Thursday 9 June 2011

A Matter of Luck

Last Saturday night, Luke and I went on a date (hooray!).  A man I met in a module/class I took in the Spring term had invited us over for dinner.  During his Masters he is living on campus.  He most likely will return home in August.  Home for him is the Gaza Strip, to which he calmly told us in answer to a question of what it's like to live there, "For us, life and death is just a matter of luck."

It was a dinner conversation that made me realize just how fortunate of a life I have lived and am living so far.  This 31-year old man (around our age) is married and has a daughter the same age as Tyler.  He accepted a scholarship to study here at the University of York in the well-respected Centre for Applied Human Rights.  He hopes to return back and be able to work with law enforcement.  Before he came here, he was a police officer although they are not allowed to carry weapons (Israeli law, which also mandates that Palestine does not form a military).

Coming from a Western point of view, we had to ask: are you worried about your wife and daughter?  He would be, he said, if he allowed himself to worry.  The thing is that he recognizes there is nothing he can do.  They felt it was an important opportunity for him to pursue, one that he hopes will help him to be an agent of peace in his country.  Worrying would consume him if he let it, and having faced death in the eyes on several occasions, he is aware of the randomness of military aggression and murder.

He told us about a time when he was sleeping soundly in his parents home and woke up to the loudest blast he had ever heard.  The other half of the house (thankfully the one that no one was sleeping in) had been ripped apart by a bomb.  The windows and doors were gone, and things were displaced everywhere.  Another time, Israeli forces fired small bombs that explode and send nails flying everywhere.  The nails covered the front of his home.  It was at this point that the family decided they had to move.

His family has been trapped inside their home for days at a time (once while his wife was 7 months pregnant) without access to basic supplies of food and water.  His brother-in-law is missing four fingers from one hand after shrapnel from a bomb came through a window.
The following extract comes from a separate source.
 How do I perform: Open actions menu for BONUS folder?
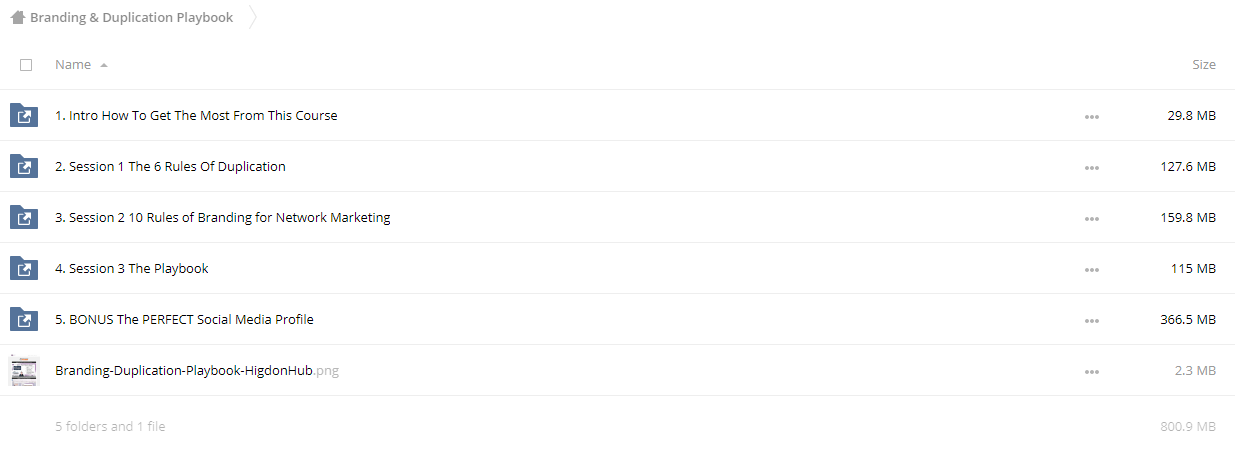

He knew a neighbor who was killed "escaping" his own home.  He was shot in the back and left to die.  No one could attend to him because they would also have been shot.

It is difficult to come across a person like this, a person who is our age, and feel speechless.  What do you say?  How do you explain to them that you know nothing of what they have lived?  How do you explain that your country of residence supplies Israel with approximately $3 billion every year which is equivalent to $8.3 million a day (this is about 1/5 of the total US foreign aid budget)?  How do you make up for the fact that the US, your home country, knows that about 3/4 of this foreign aid given to Israel is spent on military and weapons?  How can we really say we want peace in a region of the world where we are promoting a bully scenario and feeding bombs, guns and other military equipment into one side?
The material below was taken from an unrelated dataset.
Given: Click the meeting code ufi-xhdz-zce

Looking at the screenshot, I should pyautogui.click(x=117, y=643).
But he already knows.  He's known a long time.  I did not until this year, a few months before meeting him in class.  I still do not know much, and I was humbled by his hospitality.  I wanted to apologize.  It is the people--on both sides of this conflict--that have suffered so much.  Too much.

He knows this too.  He craves peace.  He hopes for it, but his eyes show he is skeptical. 
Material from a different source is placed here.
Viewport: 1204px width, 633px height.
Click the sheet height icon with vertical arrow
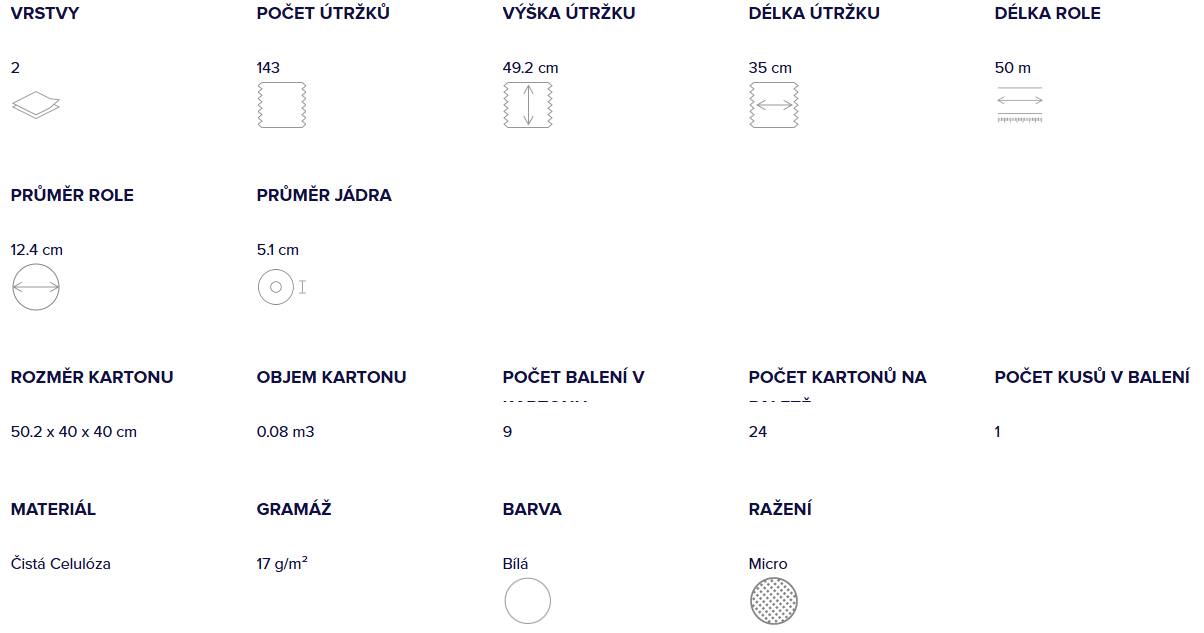528,105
He will return back home, to his wife and daughter.  He will work for peace, and live with a reality of life and death being a matter of luck.

And I will do what?  I will write, I will share. About him. About his life experiences.  About the other side.  About the people on both sides.  And I will be thankful for the many things I take for granted: a general sense of peace, safety, a house to live in with my husband and son, food that is accessible in one of many locations, family and friends, my education, a lack of thoughts regarding a reality of war and aggression, a lack of thoughts about whether someone I know and love will be killed by a bomb, a lack of thought as to whether I can return to my country and if I return if I will ever be allowed to leave its borders again. 

See, I've worried.  I've worried about many things.  And this conversation made me realize that most of those things are not worth the time I spend on them.  Instead: gratitude, gratitude, gratitude.  We (Luke, Tyler and I) do not have hard lives.  We have had hard moments and challenges, but even those cannot compare to having our house blasted in the middle of the night.  It was important for us to realize that at this particular juncture in our journey.

We have so much, and it's important that we make every effort we can to share it.